I had that cup of coffee and really enjoyed it.

After that, for some time, there was peace.

We're back to black coffee though.


Saturday, February 24, 2018

Nothing much

I am in the middle of some work but I will take some time out to write a little bit.

I was just going through the shelves of my bedroom. Now that I am in Bombay, I don't have a room of my own. So I don't get to go to my bedroom anymore. But today I did. I found a notebook in which I had written earlier. You know what I love and hate simultaneously? Notebooks that have so much written and a few empty pages. It's like an invitation to stop everything and purge your soul, writing and writing and writing. I wonder if there is a parallel to do through writing what Buddha did under the tree - meditate and not move and not give up until enlightenment is acquired. 

Long time ago, in college, I had once told a friend that I would like to die after having finished writing a book. Just put in the last word, cap the pen, close the book, settle down in a rocking chair, and go.

But then I changed my dying dream again. I thought of going away parked in one of those nice, quiet, leafy neighborhoods in Juhu. I am sitting in my car, listening to a song. My hair is long and it;s tied in a pony-tail. I don't know why that is important. Except that sometimes these details come to me. In the completed book version of me dying that I have written about earlier, I am wearing a pink pleated skirt. And a thick white shirt with large roses printed on it. I had such an outfit earlier. In college or school I can't remember when I was very very fat and could not fit into jeans. Also, the pleated skirt made me look hippy. It had box pleats. But it was so comfortable. 
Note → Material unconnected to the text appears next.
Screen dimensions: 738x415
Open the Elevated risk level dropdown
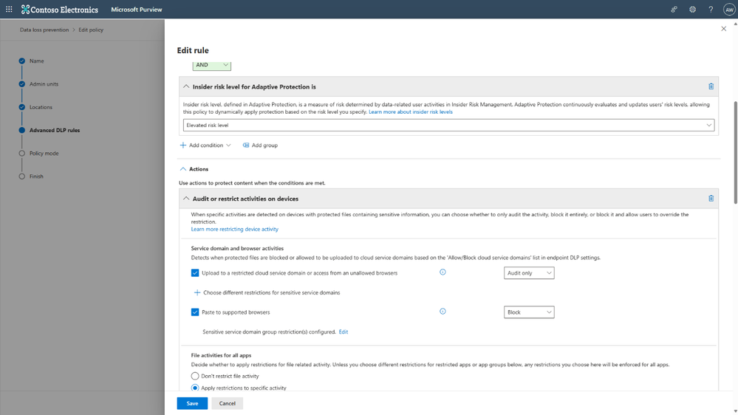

I love skirts and dresses. I just love them. And I also like palazzos a whole lot. I don't quite like denims. I don't like anything that is tight or constricting around the navel.

Today

I got my periods today and so I did not run. Actually, I could have run but I was feeling very emotionally exhausted. I really cannot afford to feel emotionally exhausted because I have a lot of work to do, to pursue, etc. But I thought, "What the heck? I will not run."

I walked slowly. I spoke to a friend who chided me strongly for being very meek. Am I? Maybe I am. I have spent so much time being an angry person that I am now compensating for being meek. I will inherit the earth, I think. Looking forward to it.

Today, I was chatting with some people who were very strongly expounding the need to settle all karmic accounts now because apparently, we have come towards the end of Kali Yug - just before Satyug begins and this small window is where you can rewrite your destiny. If you are not careful, then you carry the same destiny across the ages for all 4 yugas.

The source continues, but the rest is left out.